First Things First Manifesto (2000)


  • Adbusters: abolition of the consumer system, middle class
  • Re-darft of the first things first manifesto
  • Critical and venomous
  • Advertising takes a lot of stick, wanting to smash and blame the advertising system
  • Design is ultimately about getting a job and being paid
  • Indoctrinated to buy and design things that are not important
  • The perpetuation of meaningless consumerism
  • Judgemental
  • If you work to market or advertise companies, who make any sort of consuming products you a unethical
'We, the undersigned, are graphic designers, art directors and visual communicators who have been raised in a world in which the techniques and apparatus of advertising have persistently been presented to us as the most lucrative, effective and desirable use of our talents. Many design teachers and mentors promote this belief; the market rewards it; a tide of books and publications reinforces it.'

Culture Jamming / Meme Warfare

Visual communication through anti capitalism politics



Designers like Ken Garland, Kalle Lasn, Rick Poyner can say you can't be ethical if you are not anti capitalist  which is seen as unfair because theses designers are well off and don't have to worry about their income. As young designers we have to have the opportunity to get on our feet.
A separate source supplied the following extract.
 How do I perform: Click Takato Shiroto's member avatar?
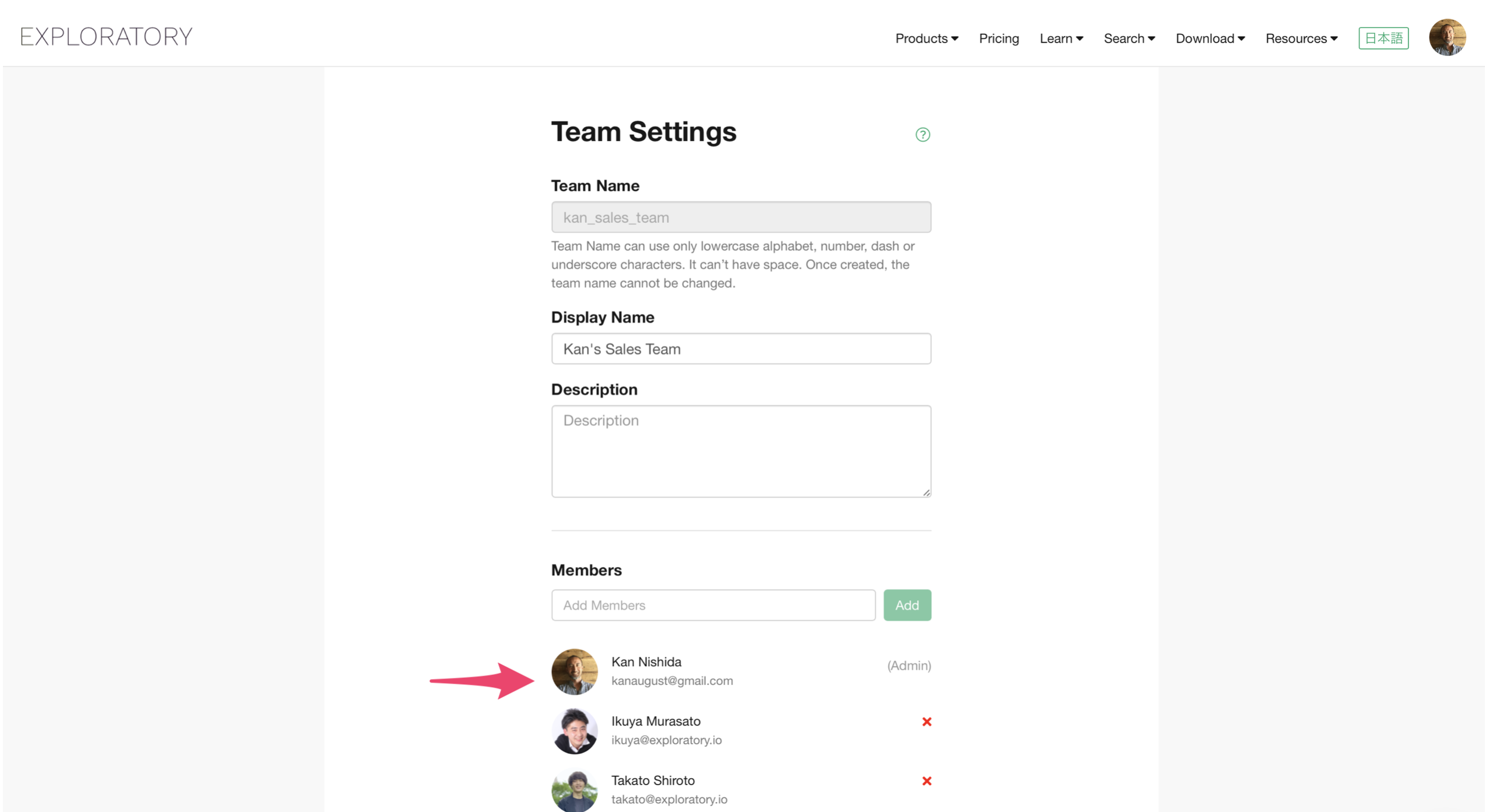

Unethical > the system that allows things such as sweat shops to happen. 




In 1964, 22 visual communicators signed the original call for our skills to be put to worthwhile use. With the explosive growth of global commercial culture, their message has only grown more urgent. Today, we renew their manifesto in expectation that no more decades will pass before it is taken to heart.

Easy to have ethics and look down peoples noses when you are financially comfortable. sometimes you don't have the luxury of who you work for and who you don't.

Victor Papanek (1971)



'Most things are designed not for the needs of the people but for the needs of manufacturers to sell to people' (1983:46)
Behind this whole book he made the same argument as the first things first manifesto. A cry for ethics.

Papanek Beer Can Automobile Can Bumper (1971) 

He drove this bumper into a centre building, to cause a stir about the safety of bumper cars. People ignore design solutions because of profit.

The Design Problem




Saying there are more urgent things that need solving in the world.

How Do We Determine What Is Good?

Ethical theories

Subjective Relativism
  • There are no unversal morals norms of right and worn
  • All persons decide right and wrong for themselves
Cultural Relativism
  • The ethical theory that what's right or wronf depends on place and/ or time. 
Divine Command Theory
  • Good actions are aligned with the will of God
  • Bad actions are contrary to the will of God
  • The holy book helps make the decisions
Moral Philosophers

Kantianism
  • Immanuel Kant (1724-1804) a German philosopher 
  • Peoples wills should be based on morals
  • Therefore it's important that our actions are based on appropriate moral rules
  • To determine when a moral rule is appropriate Kant proposed two categorical imperatives.
Two formulations of the categorical imperative

1: Act only from moral rules that you can at the same time universalise.
- If you act on a moral rule that would cause problems if everyone followed it then your actions are not normal

2: Act so that you always tray both yourself and other people as ends in themselves  and never only as a means to an end.
-If you use people for your own benefit that is not moral

Utilitarianism

Principle of Unity (Great happiness Principle)
  • An action is right to the extent that is increases the total happiness of the affected parties
  • An action is wrong to the extent that it decreases the total happiness of the affected parties
  • Happiness ,ay have many definitions such as: advantage, benefit, good, or pleasure.
Rules are based on the Principle of Utility
  • A rule is right o the extent that it increases the total happiness of the affected parties
  • The Greatest Happiness Principle is applied to moral rules
Social Contract Theory

  • Thomas Hobbes (1603 -1679) an Jean Jacques Rousseau (1712 -1778)
  • An Agreement between individuals held togther by common interest
  • Avoids society degenerating into the 'state of nature' or the 'war of all agaisnt all' (Hobbes)
  • Morality consists in the set of rules, governing how people are to treat one another, that rational people will agree to accept, for their mutual benefit"
Toolbox of Moral / Ethical Theories

Whether presented with problems that are easy or difficult to solve, the four workable ethical theories, 
–Kantianism 
–Act Utilitarianism 
–Rule Utilitarianism 
–Social Contract Theory 

Criteria for a workable Ethical Theory?

Social Tithe

The more stuff that can be done to change the world.
A tithe is something that is given away for free, e.g a land owner gives away 10% of his corn to the the poor.
Designers should do this! 
Do what ever you want but dedicate 10% of your time to ethical causes.